— Document segment —
──────────
Lloyd Evans has narrated this article for you to listen to.

The old man next door asked me to collect his parcel from the food bank. ‘Sure,’ I said. I joined a queue of 20 starvelings outside a chapel in the East End. Most were migrants carrying rucksacks or bags for life, and there were a few Cockney mums with fidgety nippers in tow. Everyone in the queue had a mobile phone – which is normal these days – and most were dressed for the Olympic Games in Adidas sprint shoes, Nike jogging pants and Reebok breathable weightlifting shirts. I felt distinctly under-dressed in my Oxfam castoffs. Despite their keep-fit attire, many of the applicants seemed to be on the corpulent side, and one or two had stepped proudly out of the closet and were openly obese. Good for them.

A brightly lit Anglican chapel had been systematically stripped of any reference to Christ

After waiting in a gale for 25 minutes, I was ushered into a brightly lit Anglican chapel which had been systematically stripped of any reference to Christ, the cross, the commandments and so on. Nailed to the walls were abstract posters bearing mottos for zombies: ‘We Are All One’ and ‘My Spirit Shall Bring You Life’.
──────────
— Extracted data —
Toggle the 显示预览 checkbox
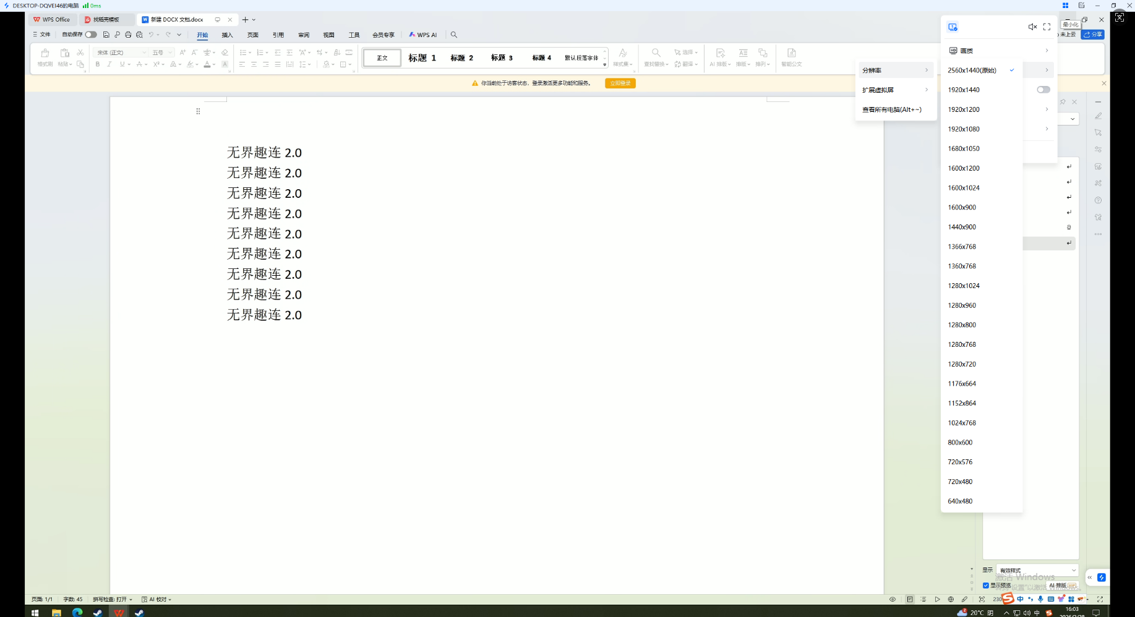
──────────
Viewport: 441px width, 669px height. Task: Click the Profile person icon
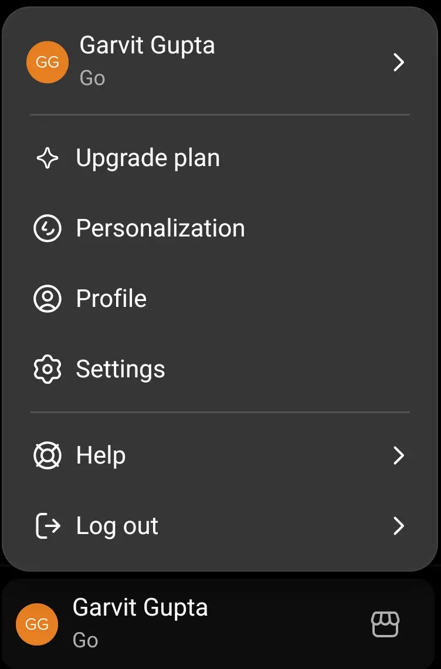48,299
──────────
— What is being asked —
Using the food bank article, say whether each statement below agrees with it, answering yes or no and quoting the deciding words: (a) The writer waited outside for 25 minutes before being let in. (b) The chapel was a Catholic one. (c) Nobody in the queue had a mobile phone.

— Exercise answer —
(a) Yes: "After waiting in a gale for 25 minutes, I was ushered into a brightly lit Anglican chapel"
(b) No: "a brightly lit Anglican chapel"
(c) No: "Everyone in the queue had a mobile phone"